Assignment: Starting with the line in which "Task: Click the download icon in the top bar" appears, give back every line exactly as written until the listing ends, excluding pictures.

*** Records ***

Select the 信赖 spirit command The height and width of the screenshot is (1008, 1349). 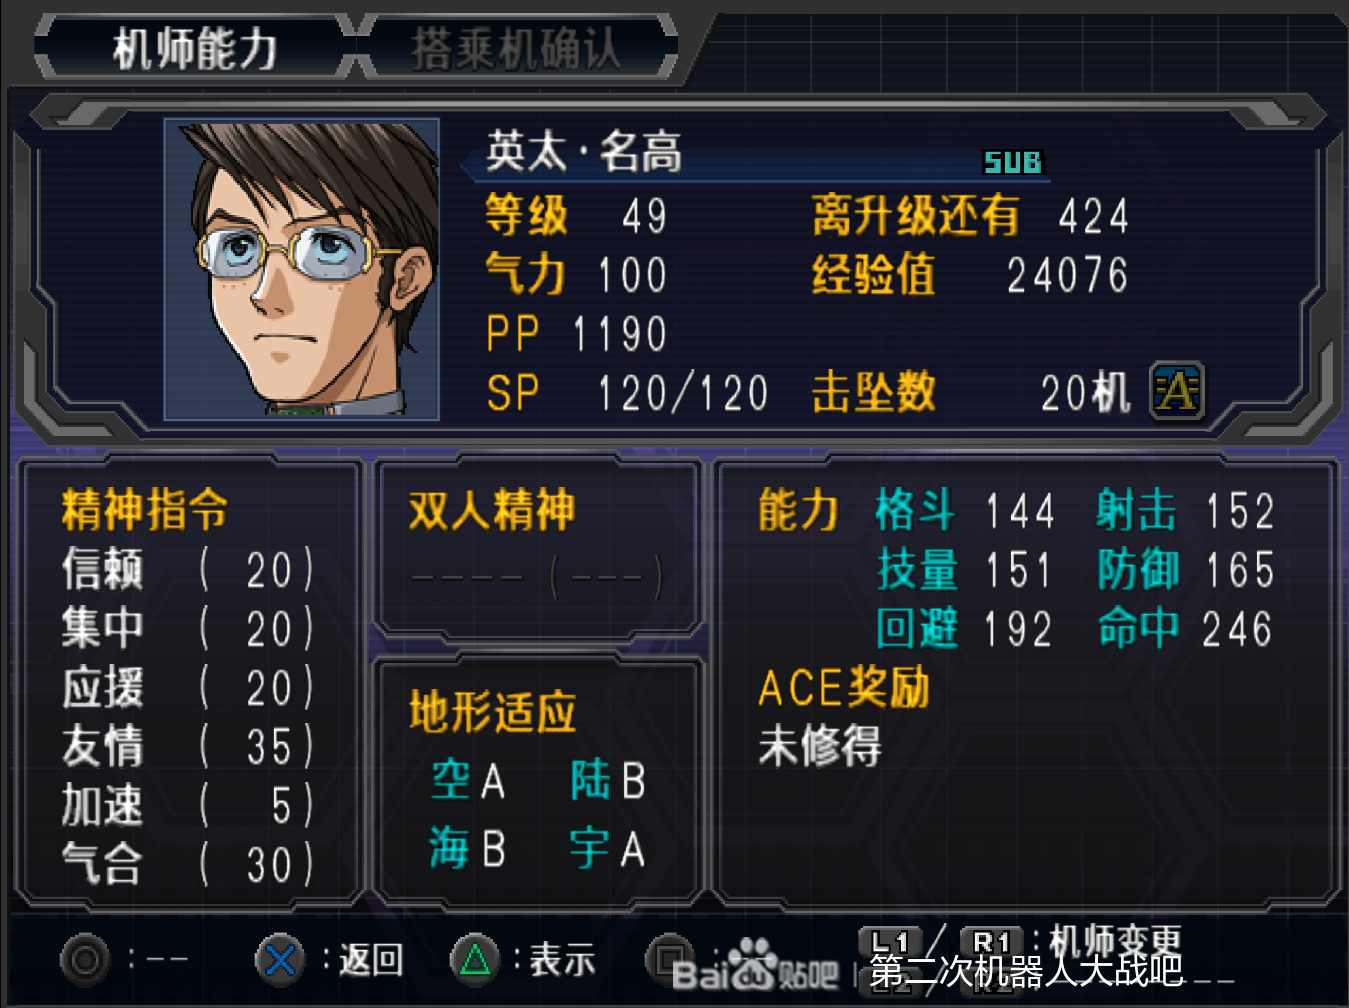[188, 569]
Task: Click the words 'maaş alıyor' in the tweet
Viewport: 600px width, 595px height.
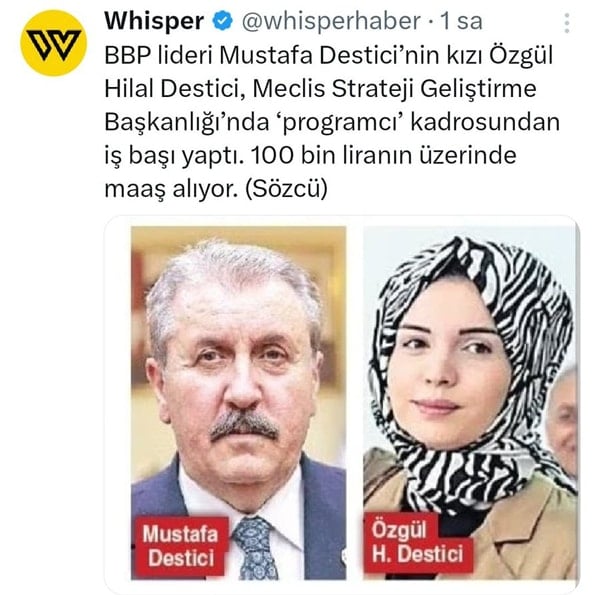Action: [x=171, y=189]
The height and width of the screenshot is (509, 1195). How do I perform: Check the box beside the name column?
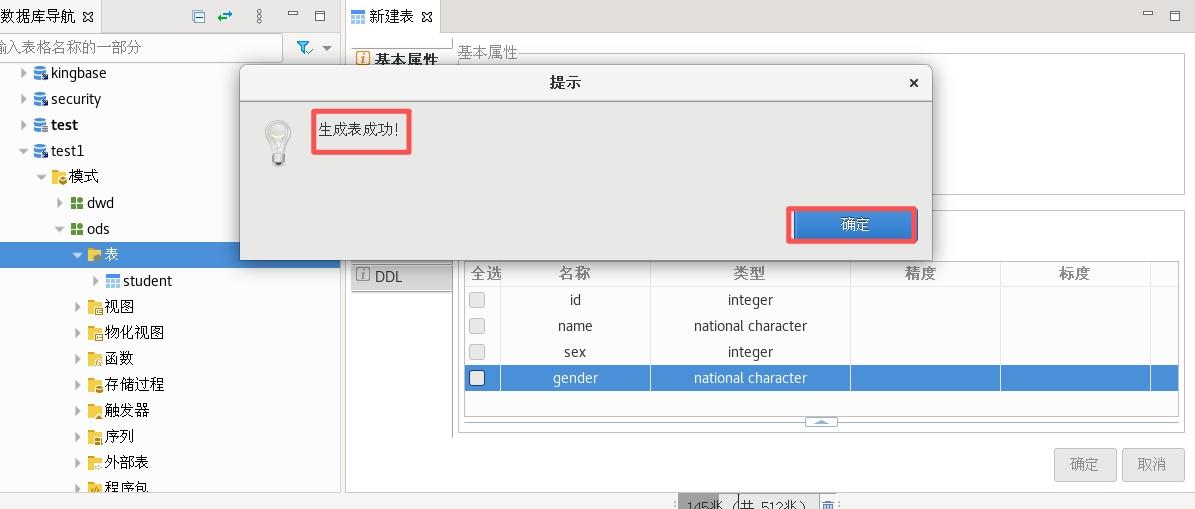478,326
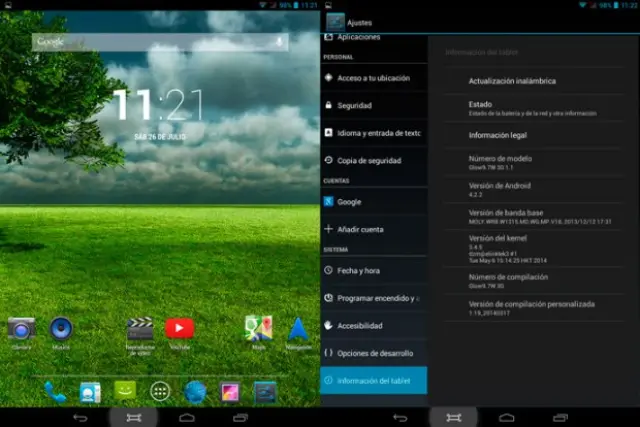Open the Camera app on home screen
Screen dimensions: 640x427
(22, 328)
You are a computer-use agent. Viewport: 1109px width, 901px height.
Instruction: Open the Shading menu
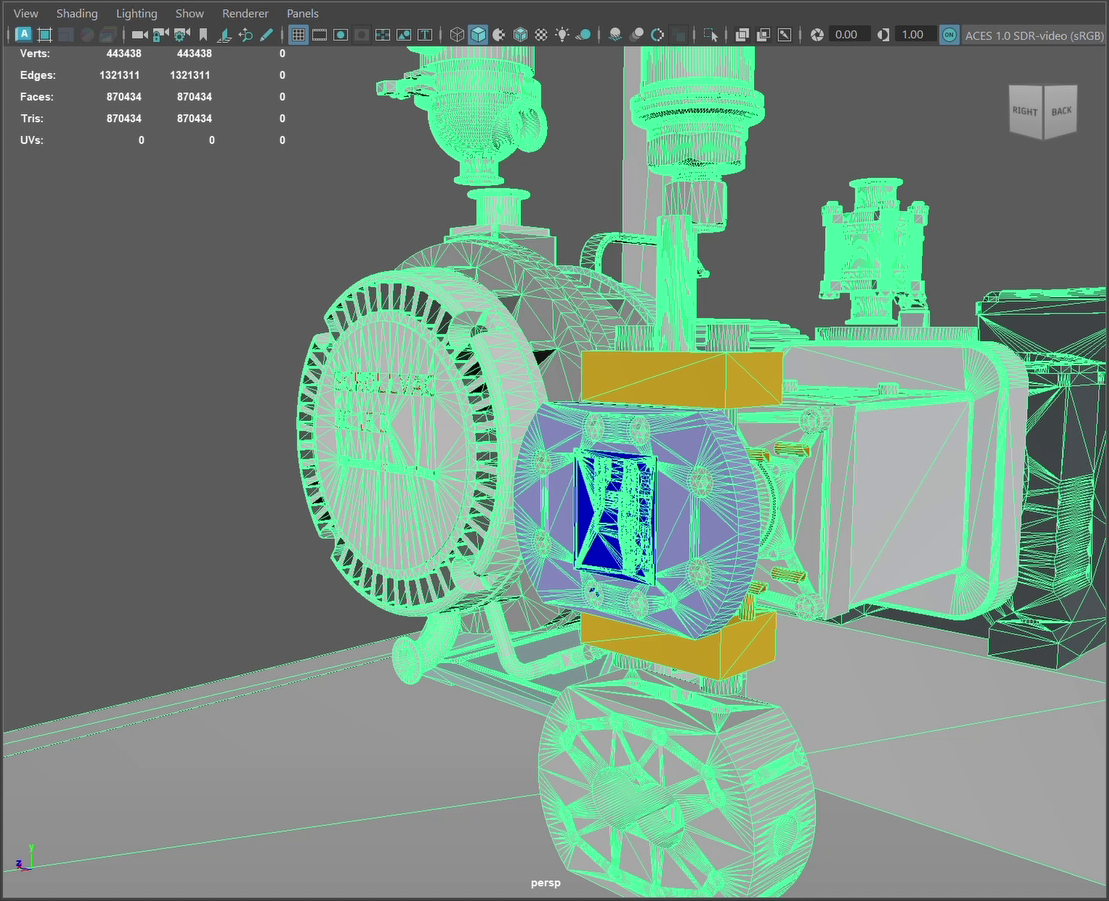tap(77, 13)
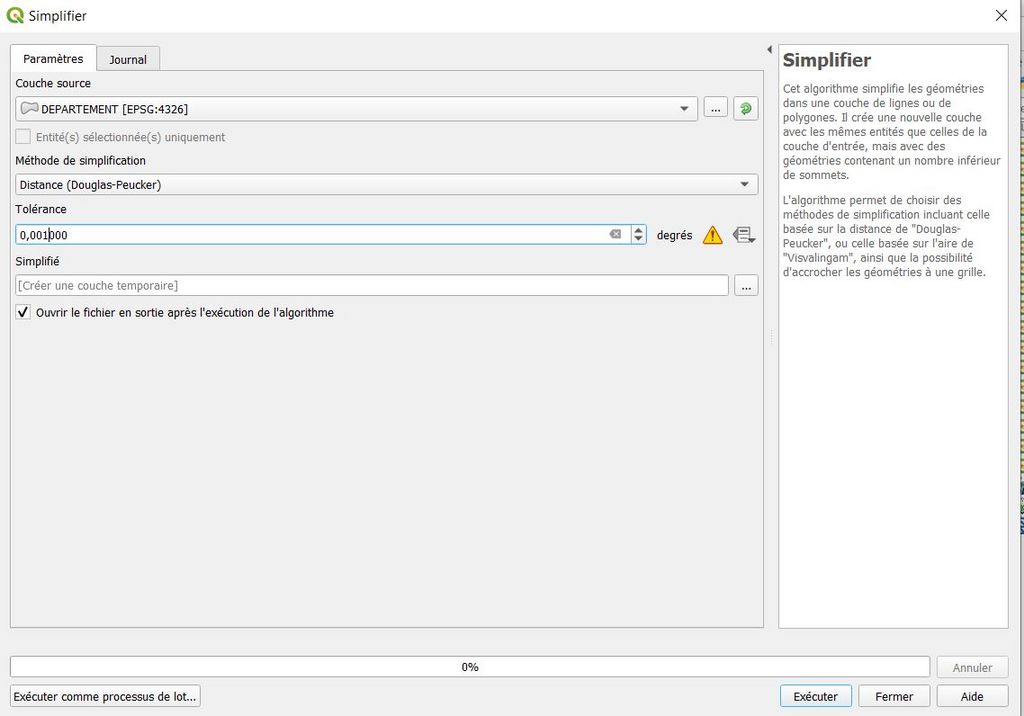Click QGIS logo in title bar

coord(15,16)
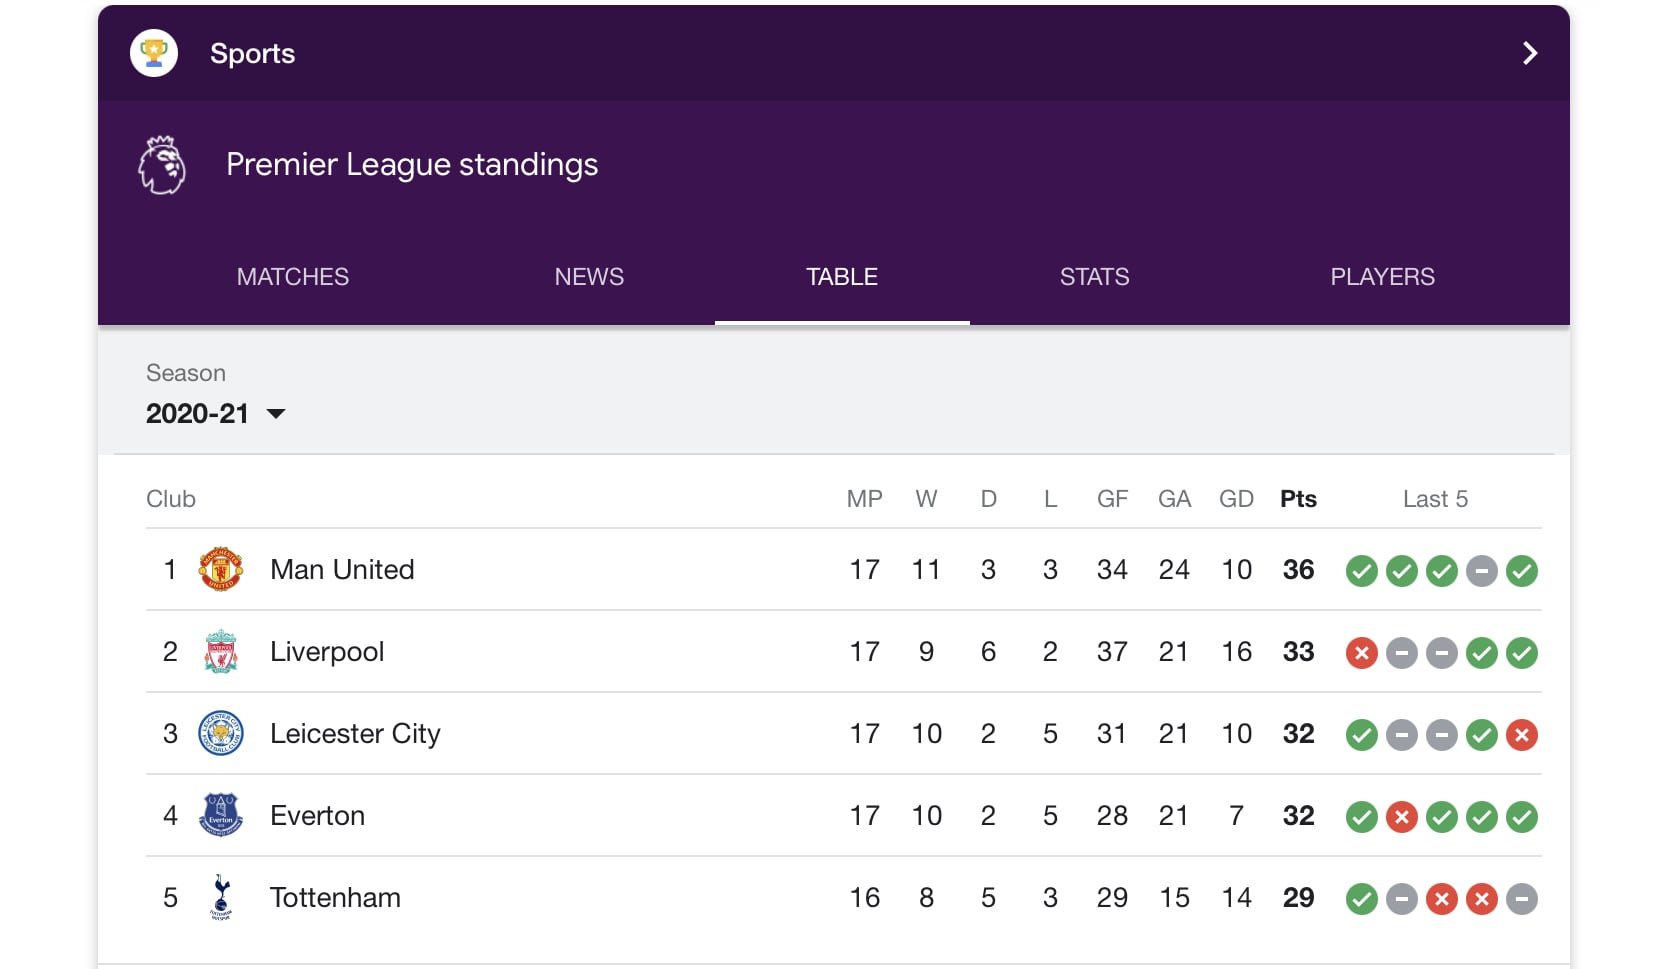This screenshot has width=1668, height=969.
Task: Click Man United's grey draw icon in Last 5
Action: coord(1481,571)
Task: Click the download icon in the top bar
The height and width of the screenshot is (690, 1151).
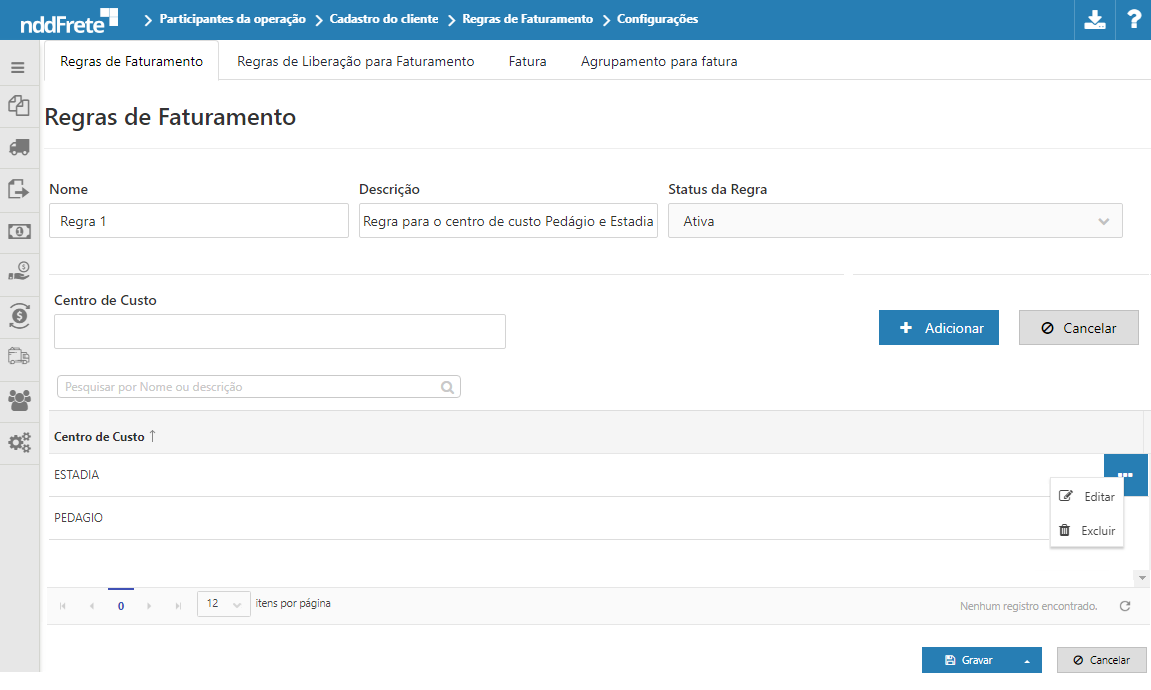Action: click(x=1095, y=20)
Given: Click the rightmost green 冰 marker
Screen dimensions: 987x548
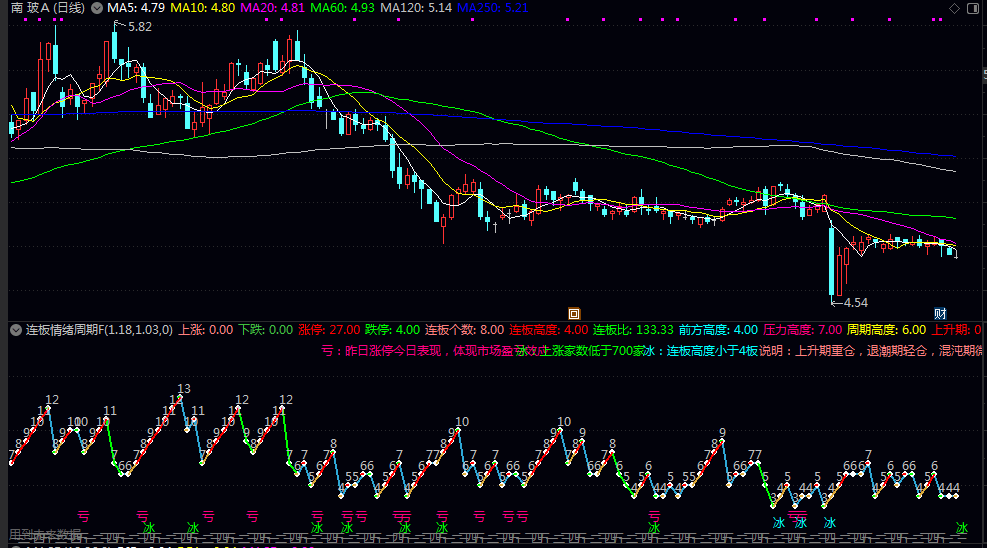Looking at the screenshot, I should tap(961, 528).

***

Output below:
Task: Click the download icon in the top bar
The height and width of the screenshot is (690, 1151).
Action: click(x=1095, y=20)
Given: Click the rightmost green 冰 marker
Screen dimensions: 987x548
Looking at the screenshot, I should tap(961, 528).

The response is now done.